Ve zaman-ı müstakbel, kendi vukuat ve fünunun etvar-ı müdakkikâne ile onun mevkib-i ikbalini istikbal ve lisan-ı hakîmane ile irşadâtına teşekkür ediyor. Nev-i beşer kendi muhakkikleriyle, bahusus hatib-i beliği —ki şems gibi— kendi kendine bürhan olan Muhammed’in lisan-ı fasihanesiyle Hakk’tan geldiğini ilân ediyor. Ve Zât-ı Zülcelâl kendi Kur’an’ın lisan-ı beliğanesiyle ol Nebiyy-i Ümmî’nin ferman-ı risaletini cin ve inse işittiriyor.
Hangi kuvvet vardır ki, bu icmaın hükmünü reddetsin? Kimin haddi var, şu ittifaka karşı muhalefet etsin? Hangi şüphe var ki, tevatür-ü mevcudata karşı dayanabilsin?
BİRİNCİ ŞUA
-Enbiya Meclisine Müracaat-
İşte enbiyanın lisan-ı hâlleri şehadet, lisan-ı kaalleri beşaret veriyor.

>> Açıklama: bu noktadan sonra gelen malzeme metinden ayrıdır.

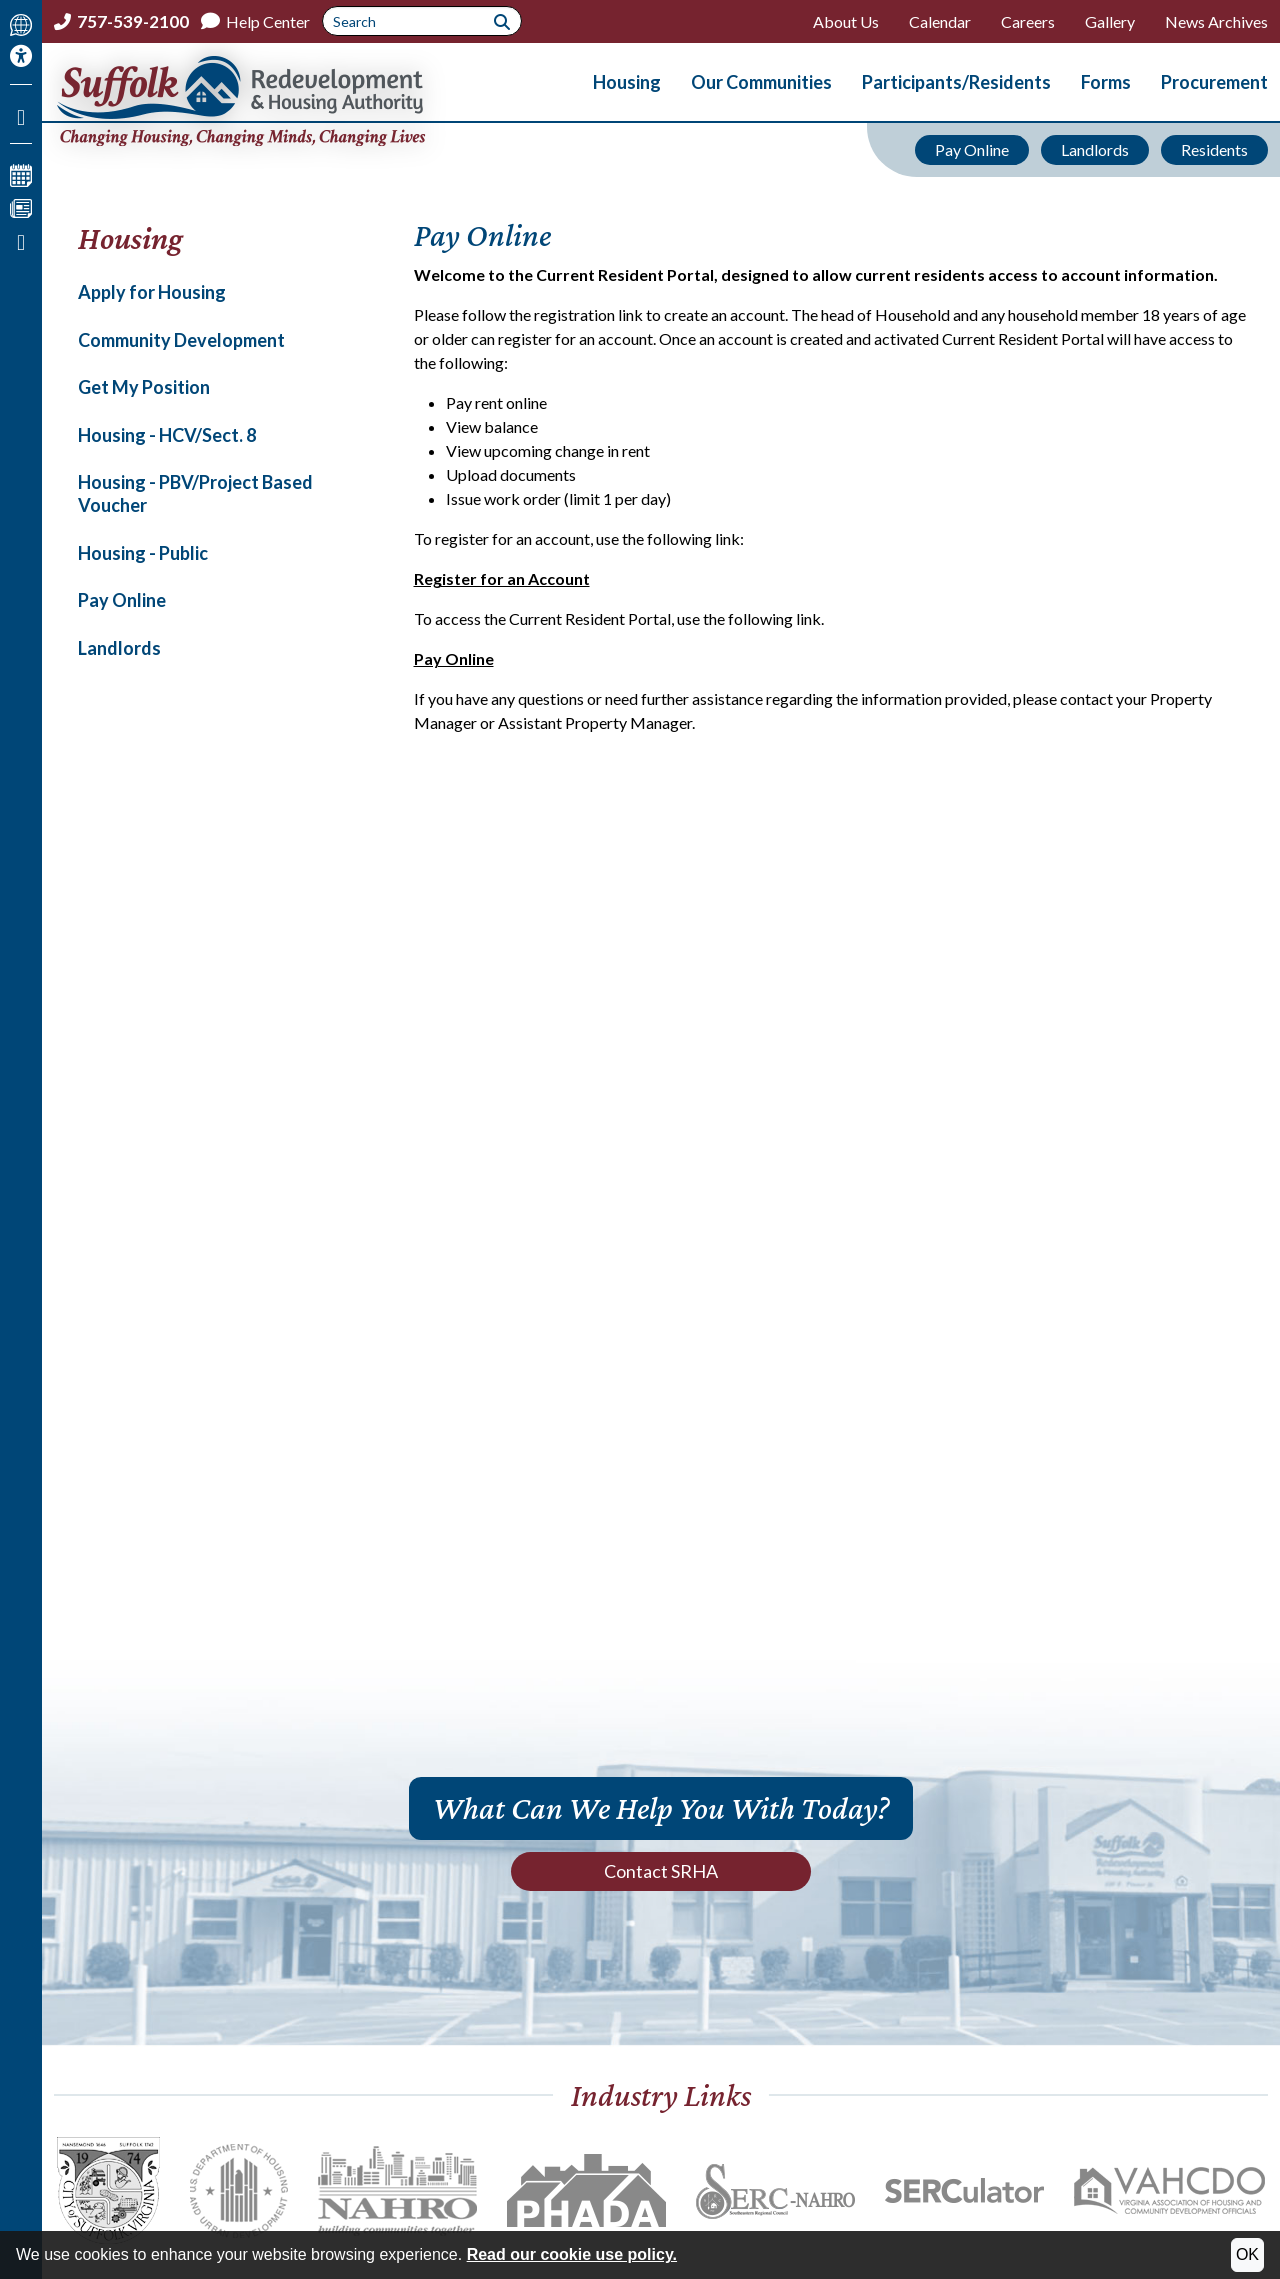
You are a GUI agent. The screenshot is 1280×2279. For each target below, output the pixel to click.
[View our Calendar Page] (21, 172)
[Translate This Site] (21, 22)
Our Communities (761, 82)
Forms (1106, 82)
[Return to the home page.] (283, 101)
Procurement (1214, 82)
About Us (846, 22)
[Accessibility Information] (21, 55)
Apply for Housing (152, 292)
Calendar (940, 22)
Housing (627, 82)
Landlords (1095, 149)
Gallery (1110, 22)
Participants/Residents (956, 82)
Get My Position (144, 387)
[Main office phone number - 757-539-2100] (121, 21)
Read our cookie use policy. (572, 2254)
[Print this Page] (21, 238)
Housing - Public (143, 553)
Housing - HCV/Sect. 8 (167, 435)
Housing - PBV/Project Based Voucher (195, 493)
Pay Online (972, 149)
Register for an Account (502, 578)
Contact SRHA (661, 1871)
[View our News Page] (21, 205)
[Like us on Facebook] (21, 113)
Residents (1214, 149)
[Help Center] (255, 21)
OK (1247, 2254)
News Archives (1216, 22)
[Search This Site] (422, 21)
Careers (1028, 22)
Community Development (181, 340)
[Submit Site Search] (502, 21)
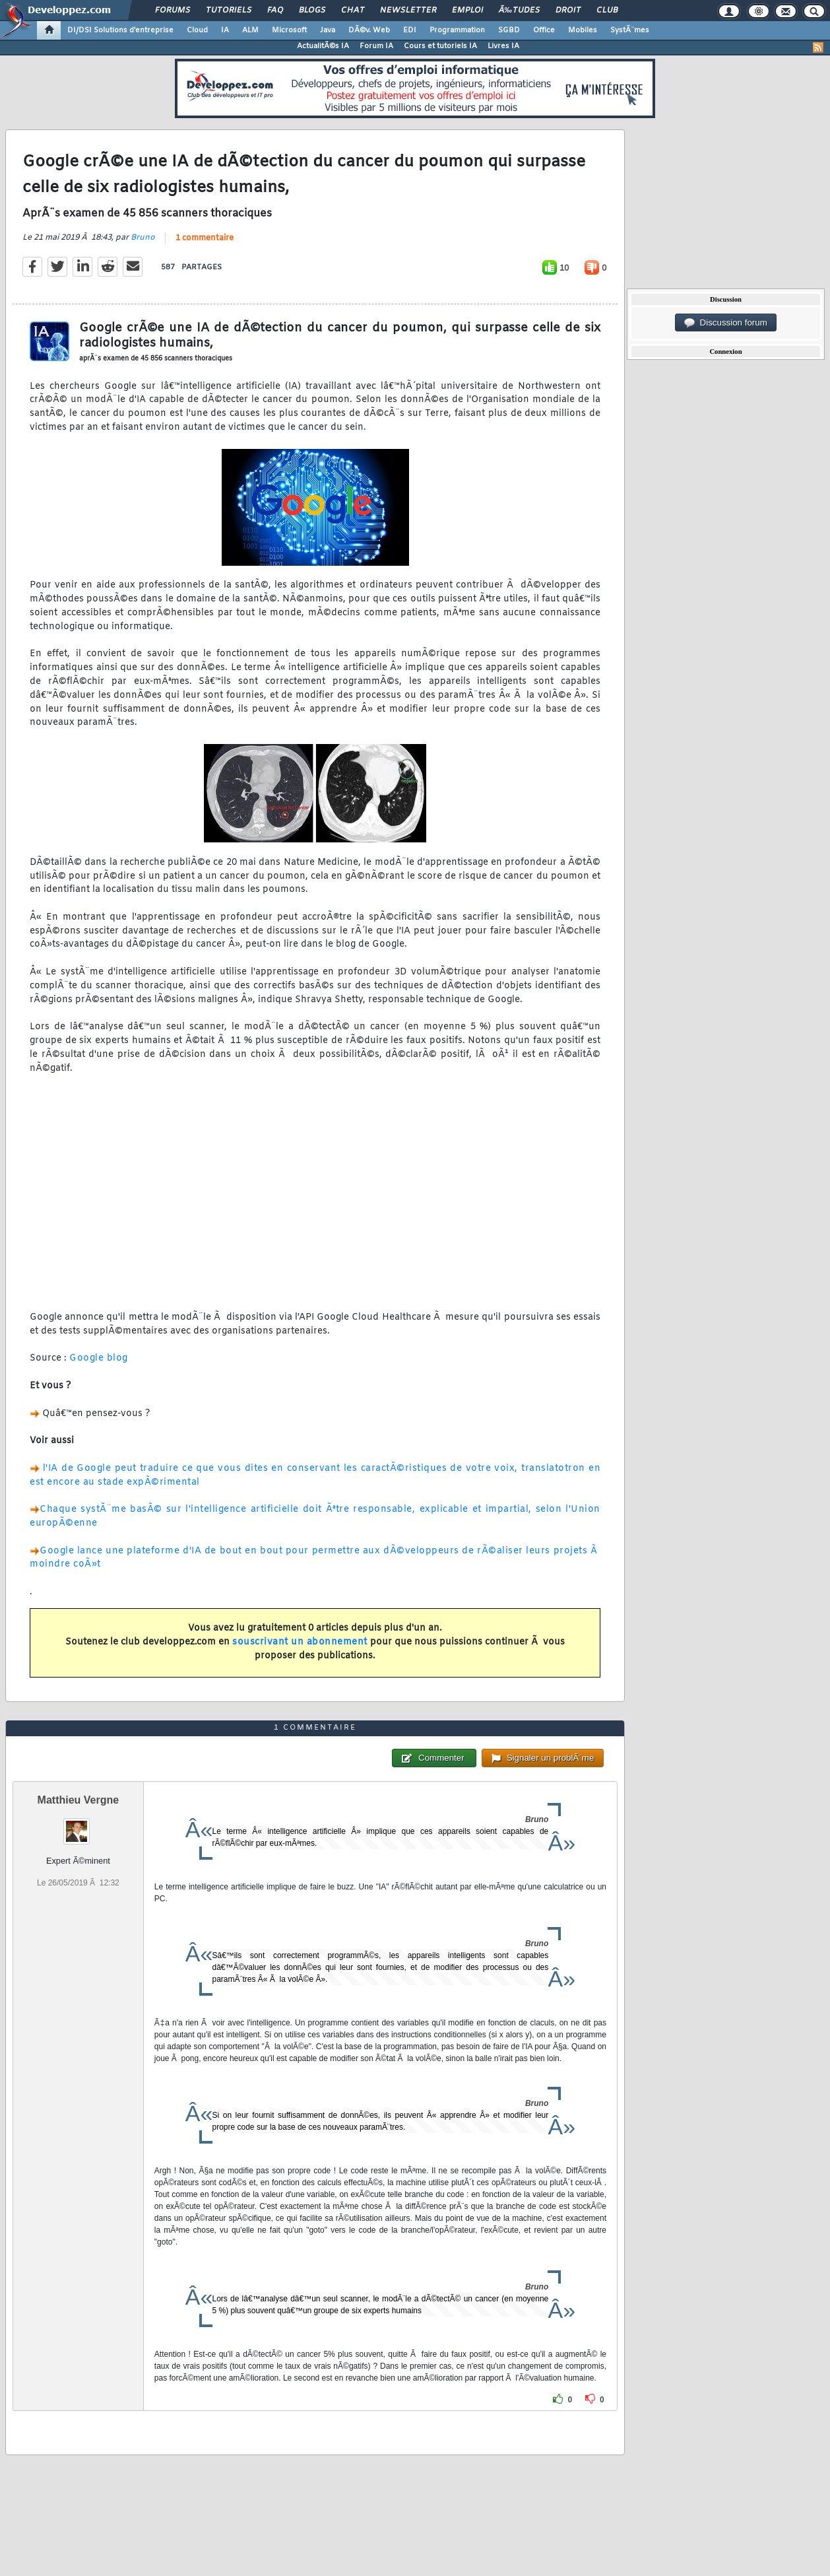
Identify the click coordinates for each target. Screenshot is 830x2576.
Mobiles (582, 30)
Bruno (143, 237)
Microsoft (289, 30)
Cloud (197, 30)
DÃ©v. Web (369, 30)
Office (544, 30)
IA (225, 30)
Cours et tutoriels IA (440, 46)
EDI (409, 30)
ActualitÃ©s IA (323, 46)
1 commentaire (205, 238)
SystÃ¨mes (629, 30)
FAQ (275, 10)
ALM (250, 30)
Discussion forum (725, 323)
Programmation (457, 30)
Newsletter (408, 10)
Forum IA (376, 46)
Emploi (467, 10)
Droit (568, 10)
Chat (353, 10)
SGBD (509, 30)
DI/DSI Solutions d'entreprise (120, 30)
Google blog (98, 1358)
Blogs (312, 10)
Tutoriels (229, 10)
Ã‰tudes (519, 10)
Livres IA (503, 46)
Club (607, 10)
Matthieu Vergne (78, 1800)
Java (327, 30)
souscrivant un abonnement (299, 1642)
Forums (172, 10)
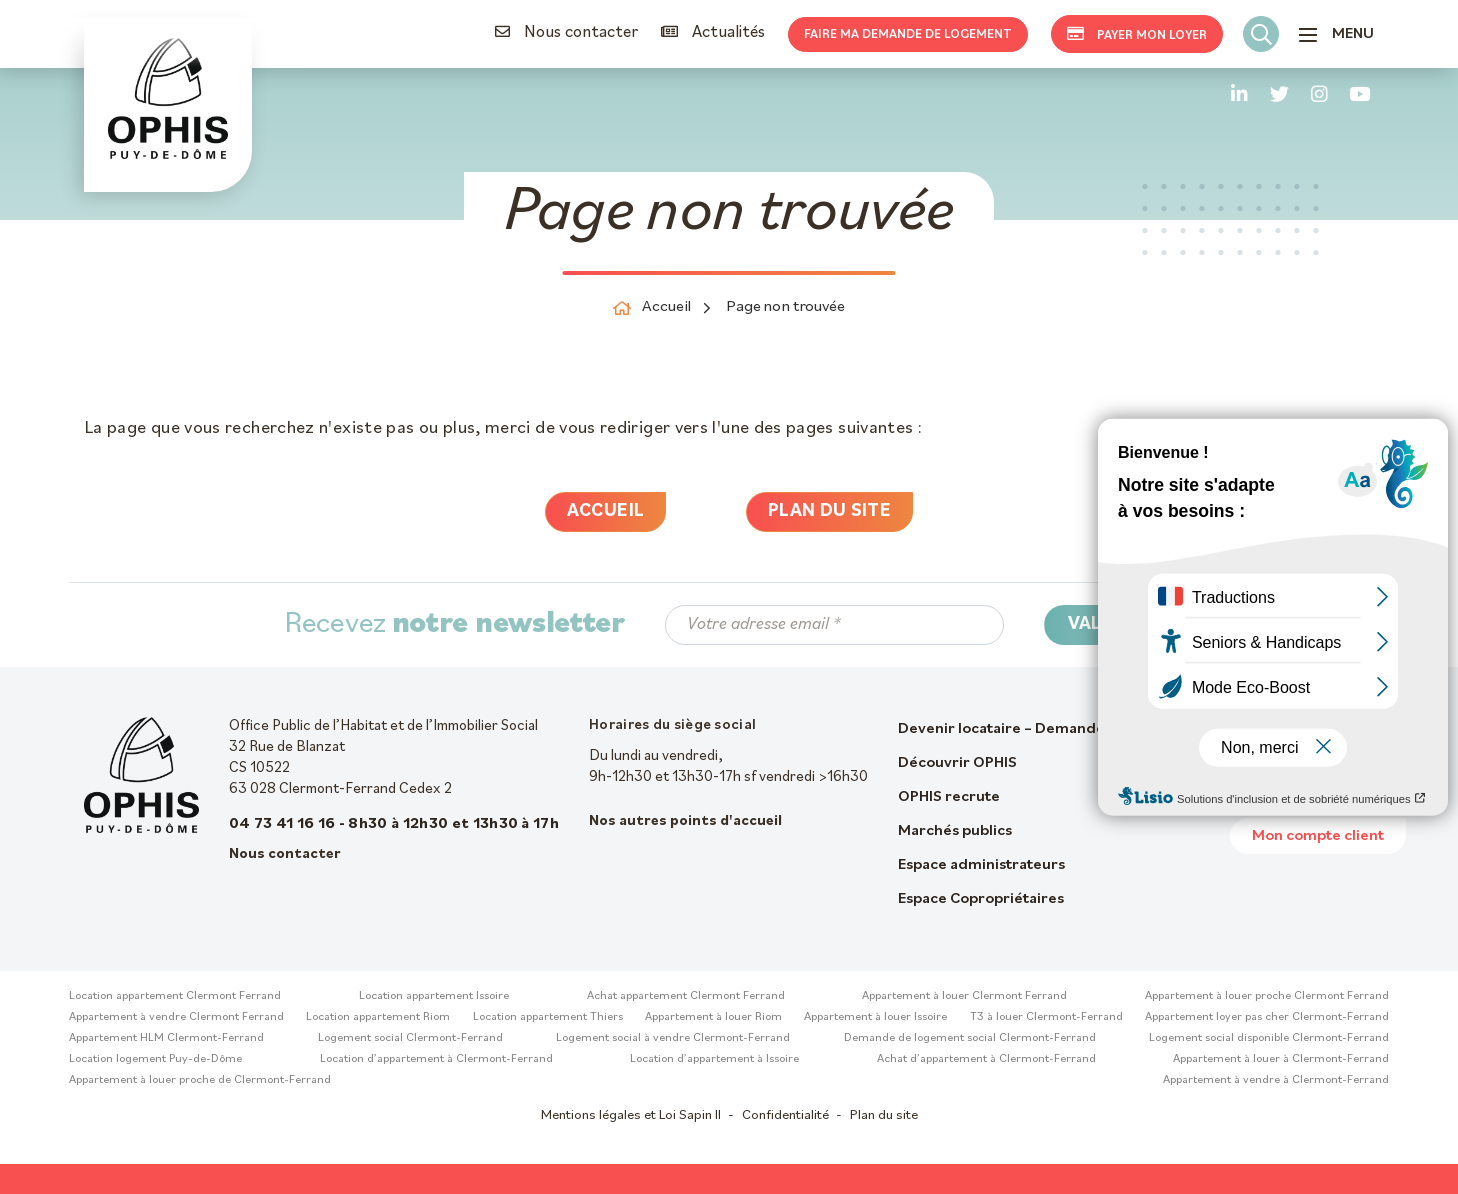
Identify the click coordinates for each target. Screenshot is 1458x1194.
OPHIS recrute (949, 797)
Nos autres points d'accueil (685, 821)
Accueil (606, 511)
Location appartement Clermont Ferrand (175, 996)
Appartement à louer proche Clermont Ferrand (1267, 996)
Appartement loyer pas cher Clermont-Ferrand (1267, 1017)
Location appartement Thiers (548, 1017)
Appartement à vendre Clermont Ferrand (176, 1017)
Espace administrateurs (981, 865)
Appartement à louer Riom (713, 1017)
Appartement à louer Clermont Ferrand (964, 996)
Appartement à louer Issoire (875, 1017)
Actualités (713, 32)
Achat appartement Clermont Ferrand (686, 996)
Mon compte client (1318, 836)
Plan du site (829, 511)
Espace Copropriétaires (981, 899)
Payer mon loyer (1137, 34)
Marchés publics (955, 831)
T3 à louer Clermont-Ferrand (1046, 1017)
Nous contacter (566, 32)
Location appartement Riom (378, 1017)
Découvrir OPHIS (957, 763)
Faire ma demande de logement (908, 34)
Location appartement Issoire (434, 996)
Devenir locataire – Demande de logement (1049, 729)
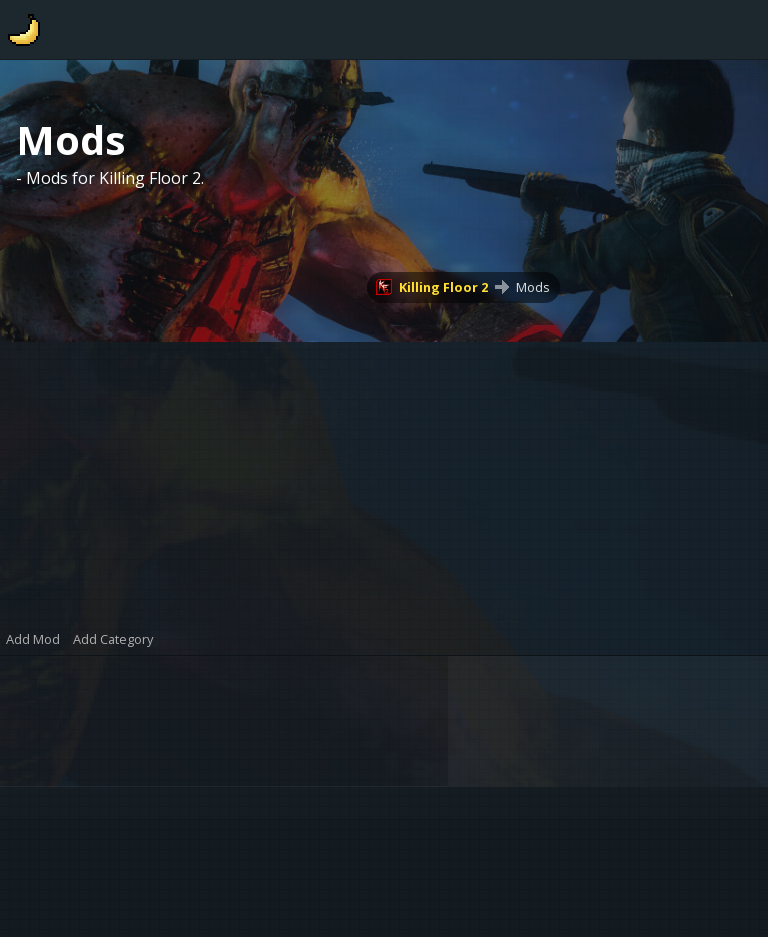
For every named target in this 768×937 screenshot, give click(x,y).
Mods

Birincisi: Eğer sahife-i itibar-ı âlemde menkuş olan âsâr-ı enbiyayı nazar-ı mütalaaya alsan ve tarihin lisanından nübüvvete dair cereyan eden ahvallerini dinlersen ve cihetü’l-vahdet-i nübüvveti zaman ve mekânın tesirat-ı hususiyeden tecrid edebilsen göreceksin ki, enbiyaya ‘nebi’ dedirmiş ve nübüvvetlerine medar olmuş olan esaslar —ki her bir nebi iddia-yı nübüvvet ve mucizeyi izhar ve düstur-u hareketi hukukullah, hukuku’l-ibadı muhafaza ve terk-i menafi-i şahsiye ve ümeme karşı keyfiyet-i muameleleri ve ümmetin onlara karşı keyfiyet-i telâkkisi ve zatlarındaki sebeb-i temayüz olan meziyat gibi medar-ı nübüvvet olan esaslar— evlâd-ı beşerin en âhir üstadı olan Muhammed-i Hâşimi’de (a.s.m.) daha ekmeli ve daha ezheri bulunur. Demek oluyor ki, yakîni ifade eden nev-i vahiddeki istikra, hususan kıyas-ı hads-i hafî ianesiyle ve kıyasü’l-evlevînin teyidiyle mucizatlarının lisanıyla vahdet-i Sâni’in bir bürhan-ı bâhiresi olan Muhammed (a.s.m.)’in sıdk-ı nübüvvetine şehadet ederler.